Aim:
Repeat verbatim the lines of the records between the line containing "Given: Click the してください heading second line" and the line containing "Looking at the", inclusive, and omit any pictures from your answer.

Extracted records:
● ● ●

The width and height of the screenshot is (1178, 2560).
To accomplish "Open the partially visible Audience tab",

● ● ●

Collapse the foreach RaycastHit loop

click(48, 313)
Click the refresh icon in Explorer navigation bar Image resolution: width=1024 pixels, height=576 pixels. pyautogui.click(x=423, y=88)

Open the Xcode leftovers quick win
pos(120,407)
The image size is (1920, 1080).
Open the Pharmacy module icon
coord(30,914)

● ● ●

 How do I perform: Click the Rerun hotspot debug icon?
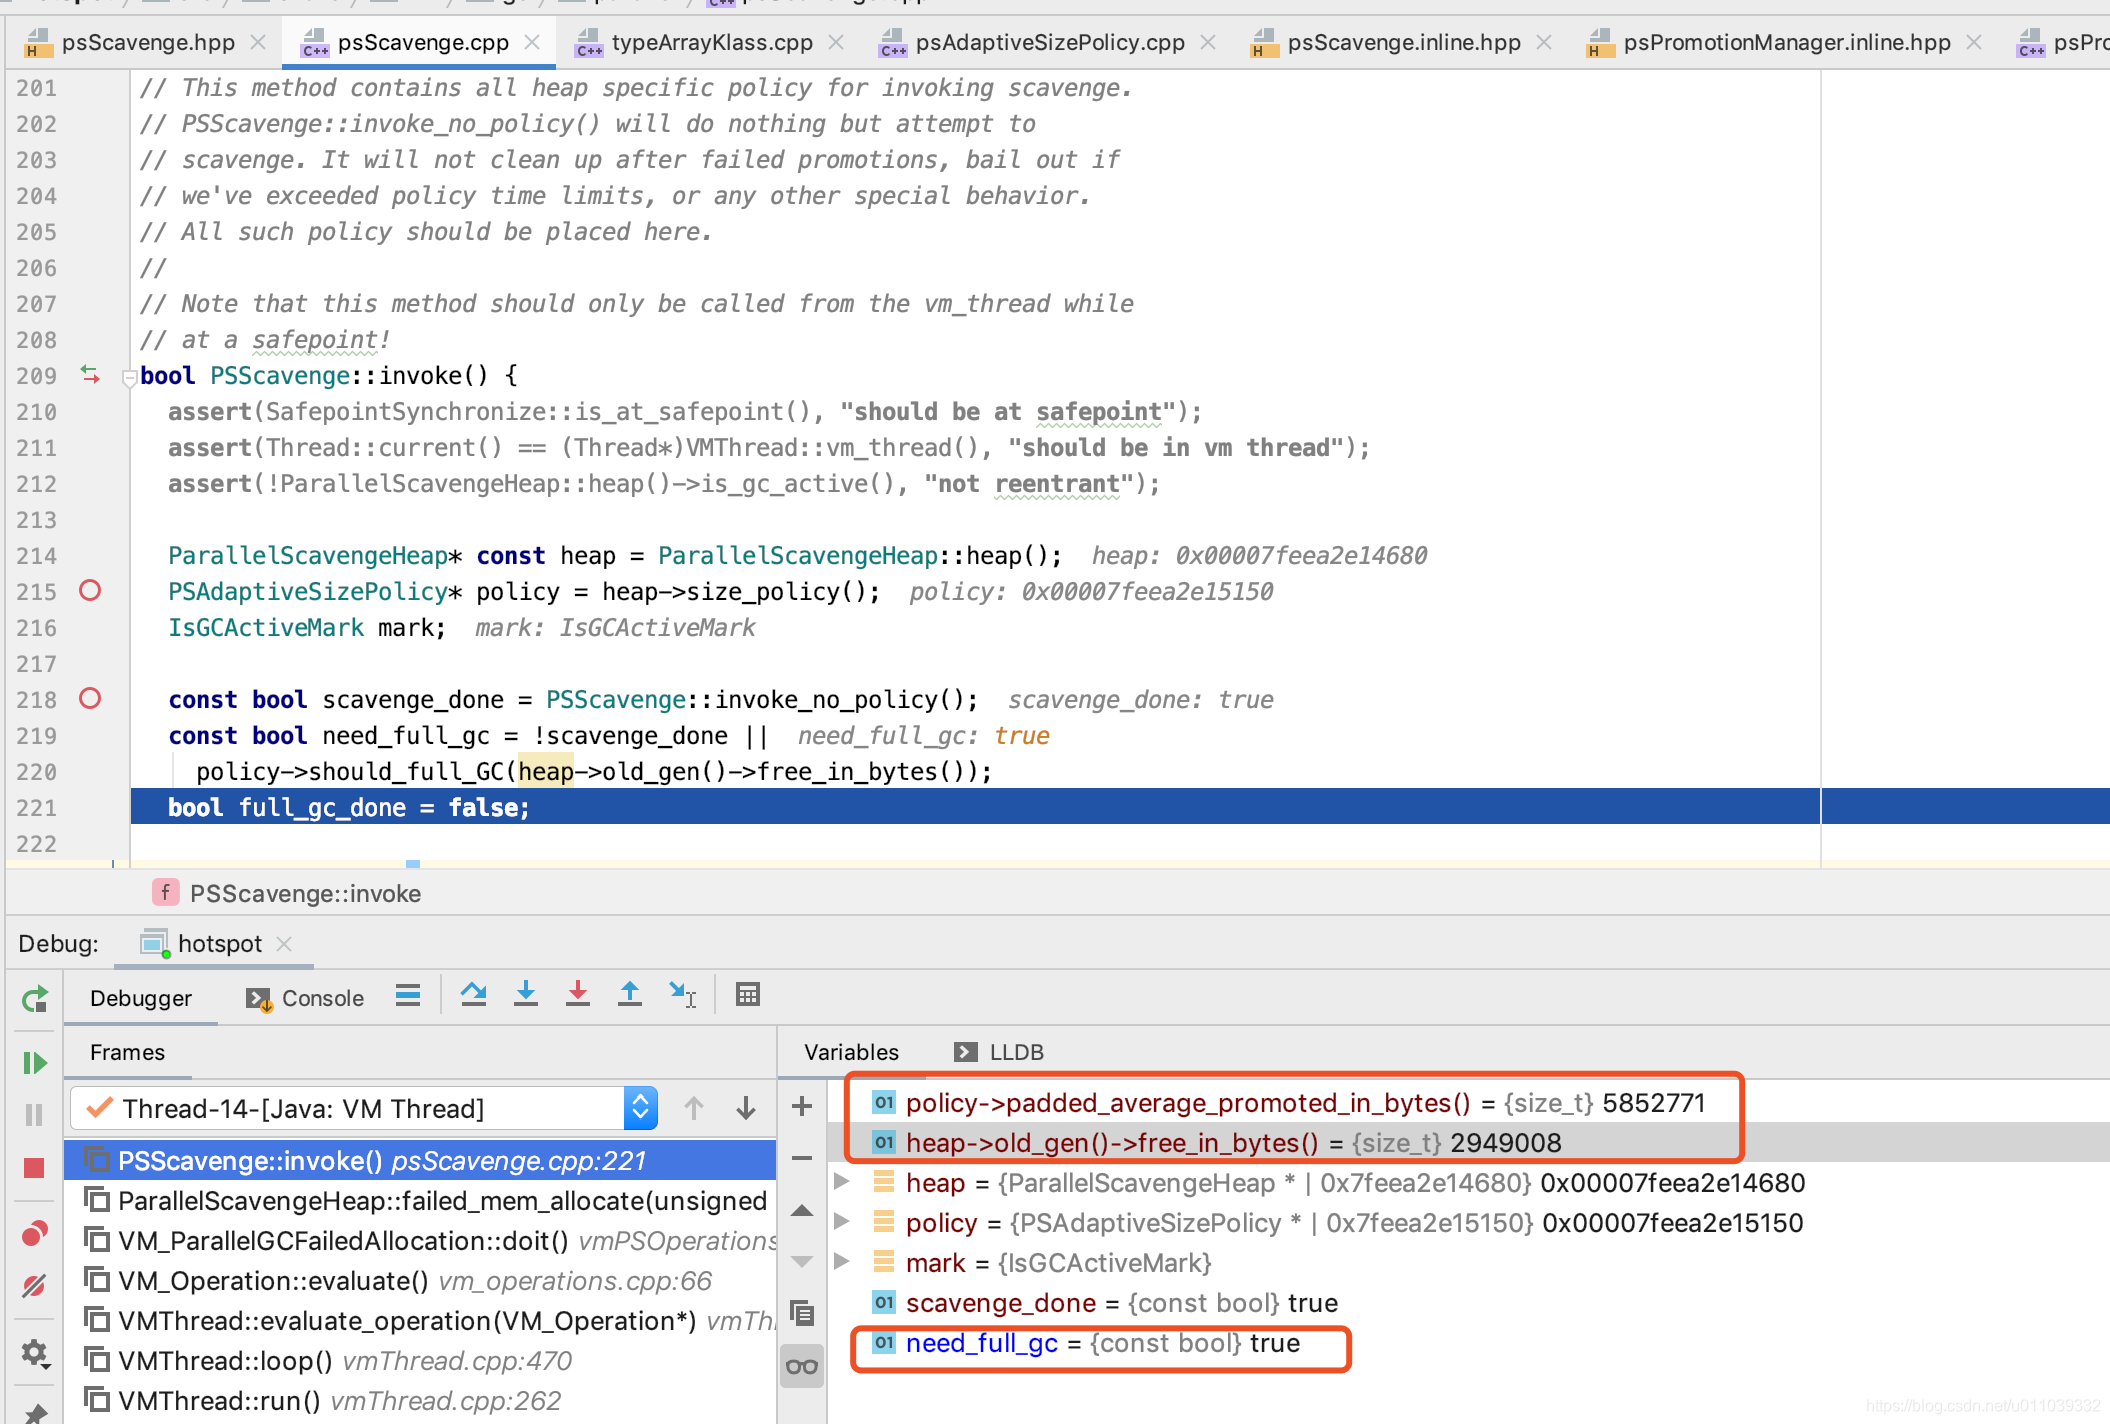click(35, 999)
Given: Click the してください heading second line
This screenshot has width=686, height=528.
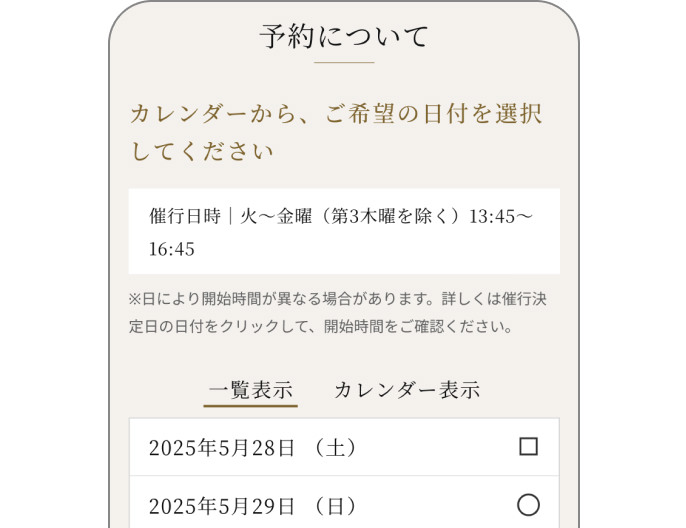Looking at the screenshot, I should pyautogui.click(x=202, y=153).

● ● ●

Solution for this exercise:
Given: Click the してください heading second line
This screenshot has width=686, height=528.
Looking at the screenshot, I should pyautogui.click(x=202, y=153).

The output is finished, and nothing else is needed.